[Source records]
══════════

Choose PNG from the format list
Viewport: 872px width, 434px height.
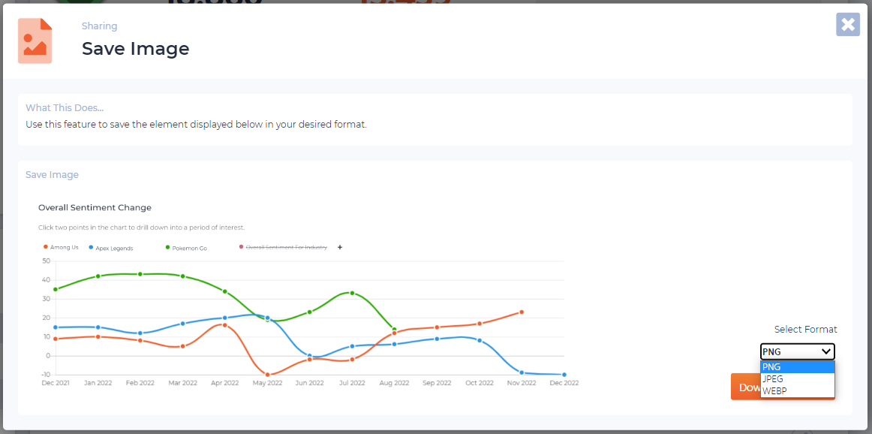point(797,367)
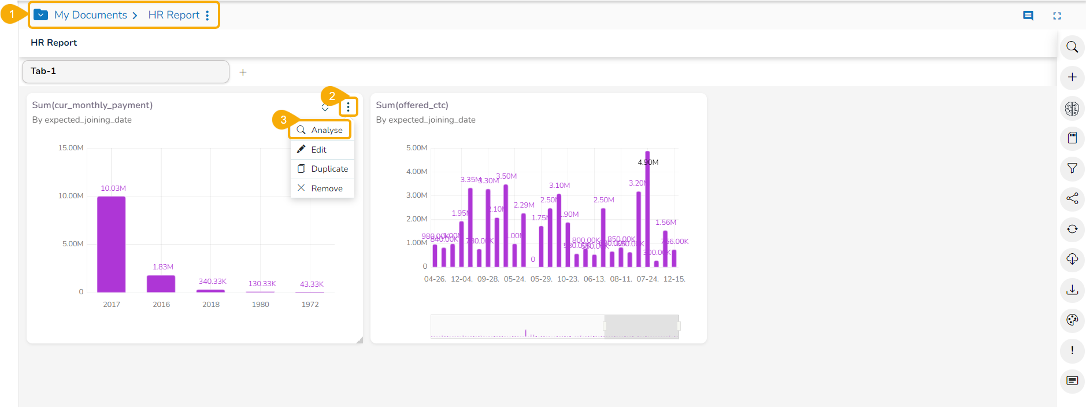Open the brain-shaped AI insights icon
The width and height of the screenshot is (1086, 407).
[1072, 108]
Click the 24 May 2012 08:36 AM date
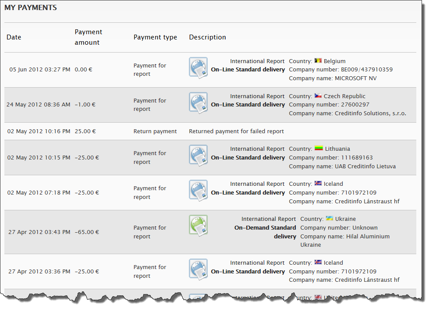429x312 pixels. click(38, 105)
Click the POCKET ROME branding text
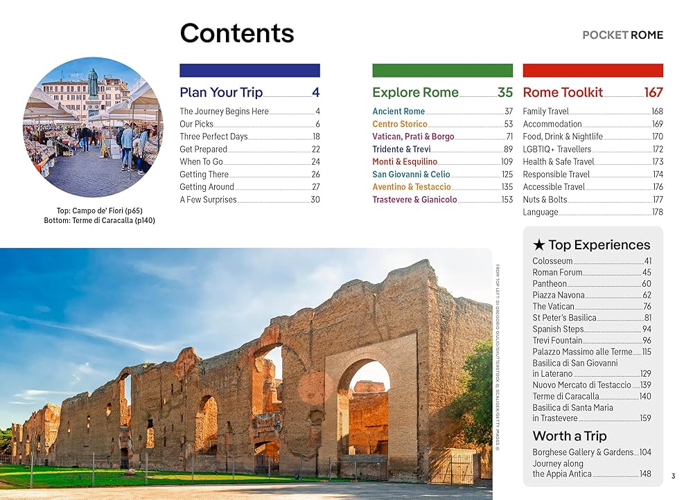The image size is (693, 500). pyautogui.click(x=622, y=35)
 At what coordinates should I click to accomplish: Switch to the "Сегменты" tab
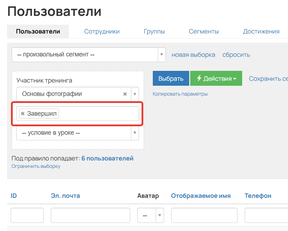point(204,31)
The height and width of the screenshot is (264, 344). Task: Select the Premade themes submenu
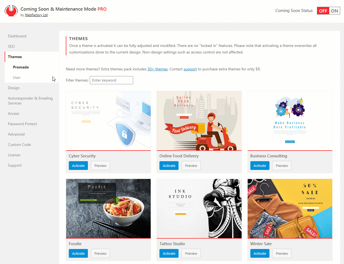(x=21, y=67)
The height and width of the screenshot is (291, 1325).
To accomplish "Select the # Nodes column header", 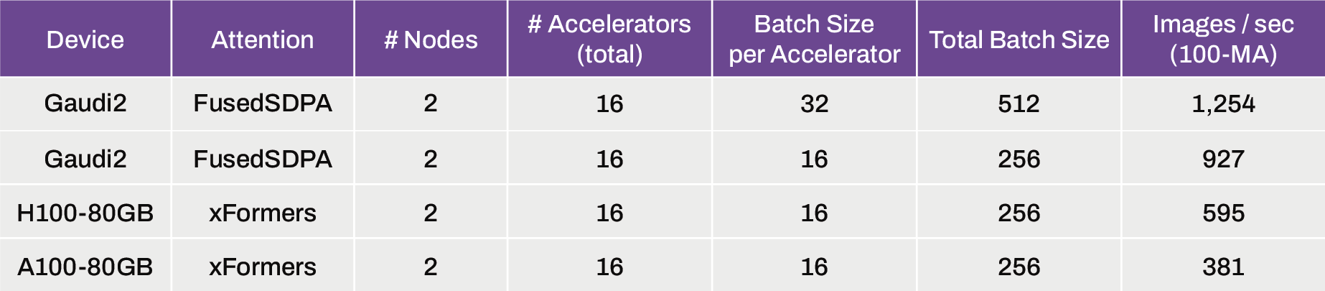I will (x=431, y=40).
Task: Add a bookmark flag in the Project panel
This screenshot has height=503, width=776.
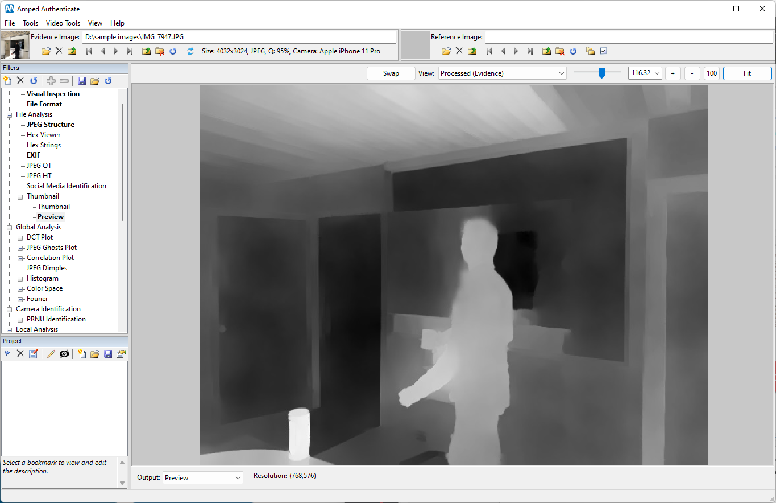Action: [x=7, y=353]
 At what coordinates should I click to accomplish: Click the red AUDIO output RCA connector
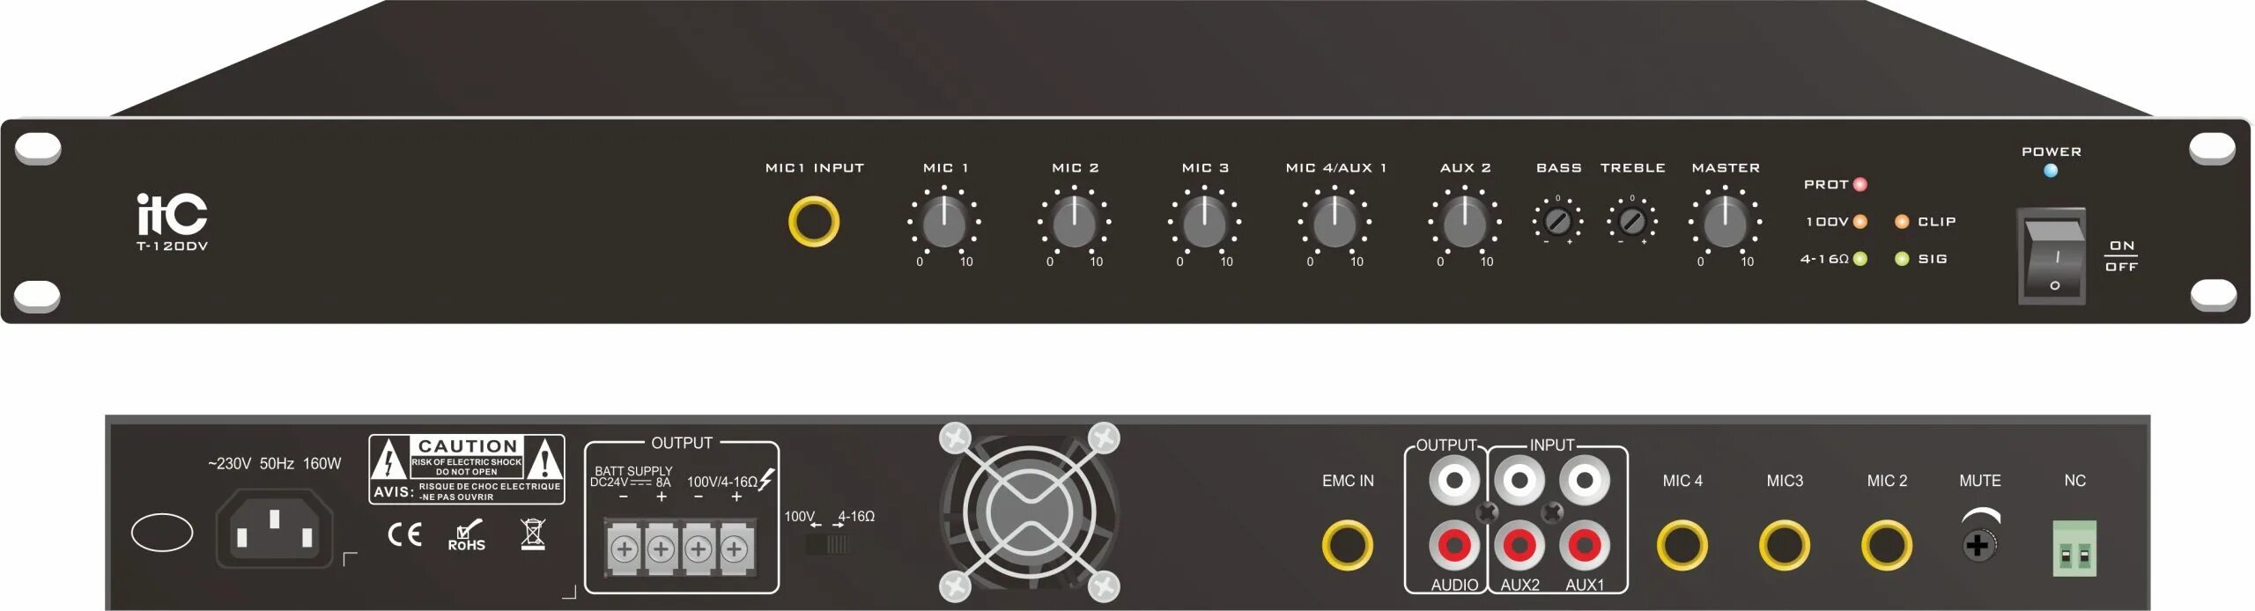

══════════

Assignment:
Reproduce exactly, without any picture, the lines from the one bearing "Task: Add a" to the last line of the records above.

Result of the exercise:
Task: Add a bookmark flag in the Project panel
This screenshot has height=503, width=776.
Action: [x=7, y=353]
 At what coordinates should I click to accomplish: Click the red AUDIO output RCA connector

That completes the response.